Interagency
For more than 20 years EBR has been a leader and pioneer in interagency research, development, and analysis. One of its most successful efforts was undertaken for the Office of National Counter-Drug Policy (ONDCP) and the White House to (a) use information from across the entire intelligence and law enforcement communities to determine how illicit drugs, particularly cocaine, were moving from their countries of origin into the United States and (b) recommend alternative investment patterns and interdiction efforts to reduce the flow. To accomplish this task, EBR worked with all those agencies that have data about drug trafficking and drug traffickers. The results were furnished to Congress and a summary of the report was included in ONDCP’s annual report.
This interagency focus continued when EBR began working on Peace Operations which involved a series of Command and Control Research Program (CCRP) sponsored workshops bringing together civilian and military personnel who must work together to make them successful. EBR’s CCRP book, Interagency and Political-Military Dimensions of Peace Operations: Haiti – A Case Study has proven to be an important source of insight and knowledge about these challenging situations. The CCRP book Doing Windows: Non-Traditional Military Responses to Complex Emergencies was the first effort to formally model the process of nation-building in a failed state, an effort for which EBR provided the subject matter expertise needed to link qualitative expertise to the modeling community.

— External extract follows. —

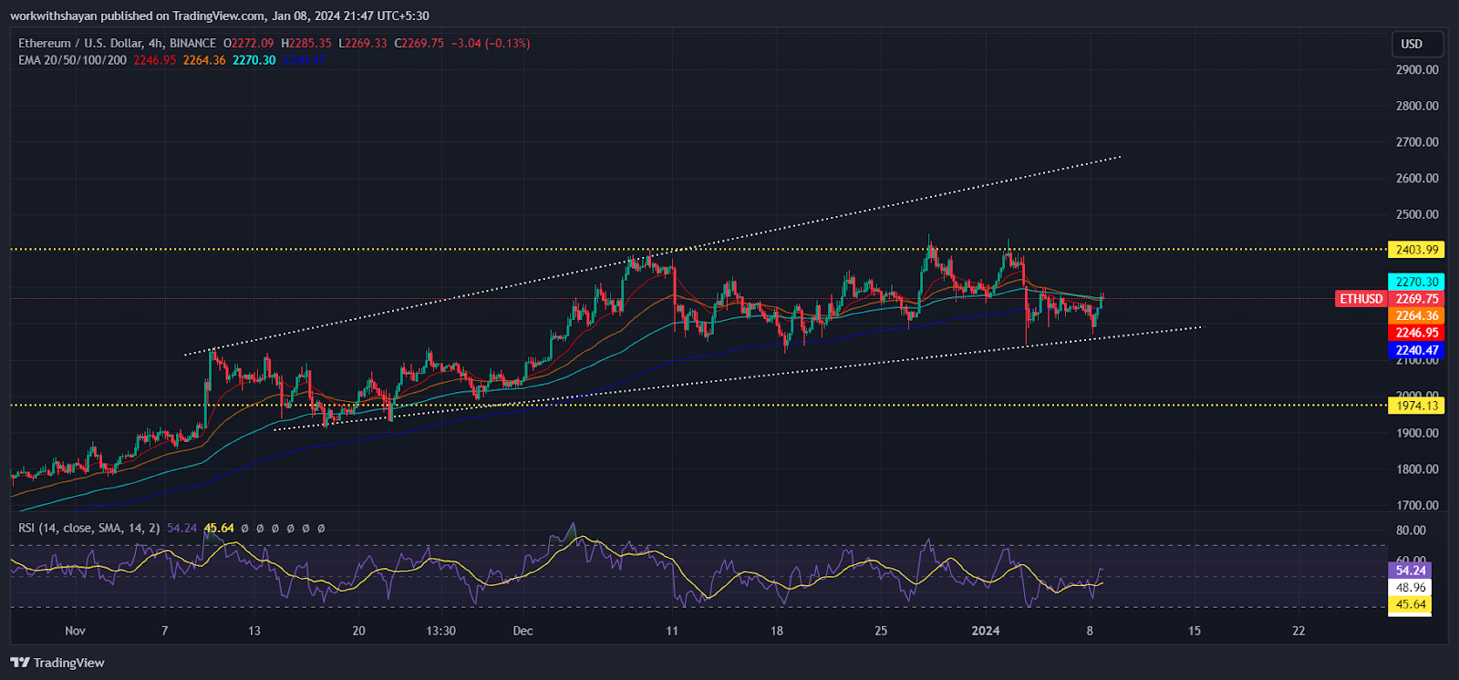Viewport: 1459px width, 680px height.
Task: Click the yellow 45.64 RSI value label
Action: (1410, 604)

EBR has also worked with Joint Forces Command and the state and local community in the Hampton Roads area to analyze and model the responses involved in dealing with natural disasters and major terrorist events. The company also applied its metrics expertise to Strong Angel experiments designed to examine civilian and military communications in major disasters and to Golden Phoenix, 2007, a major interagency training event in the Los Angeles area in which first responders (police, fire, medical) worked with military reserve units and representatives from national agencies to deal with a simulated major earthquake.
Representing the CCRP on a series of NATO Research Study Groups, EBR has been involved in coordinating and analyzing a number of case studies dealing with interagency cases including German responses to a major Elbe River flood, NATO peace operations in Bosnia and Kosovo, international tsunami relief, and NATO response to a major Pakistan earthquake. These efforts have influenced the development of the NATO NEC C2 Maturity Model which applies to collective international activities. These trends are summarized in the CCRP book, Planning: Complex Endeavors, co-authored by Dr. Richard E, Hayes, President of EBR and his International C2 Journal article, “Its and Endeavor, Not a Force.”

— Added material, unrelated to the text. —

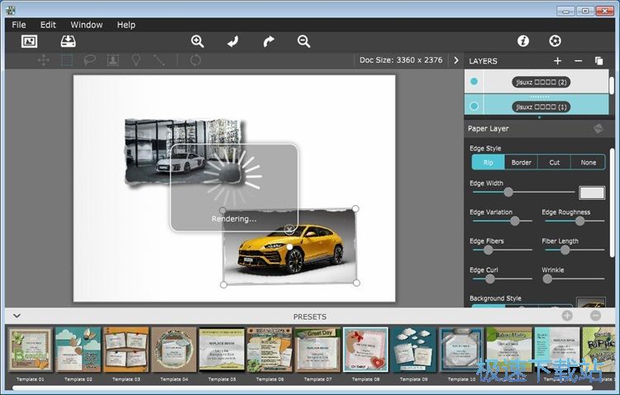Toggle visibility of jisuxz layer (1)
This screenshot has height=395, width=620.
(x=474, y=106)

Beginning under a USAF Small Business Innovative Research contract that has since been leveraged to meet a variety of different Government needs, EBR has developed a novel approach that uses the Sensemaking literature to support critical thinking and intelligence analysis to address the complex political, social, economic, and military dimensions of insurgencies. This approach can be applied to any organization (civilian, military, or industrial) in order to understand its purposes, structures, and dynamics. Equally important, the approach allows rapid recognition of changes in those aspects of the organization, helping analysts deal with and even anticipate important innovations.
EBR personnel have also been involved in the Project on National Security Reform’s effort to improve interagency coordination, an important effort examining some of the most profound challenges facing the community today.
EBR has also provided subject matter expertise to recent efforts to create models of irregular warfare. These efforts link substantive expertise from a range of fields (economics, sociology, transportation, energy, political science) to modeling tools where their dynamics and interactions can play out to allow assessment of alternative options and activities. In a sense, this brings the work full circle to the early counter-drug and “doing windows” efforts.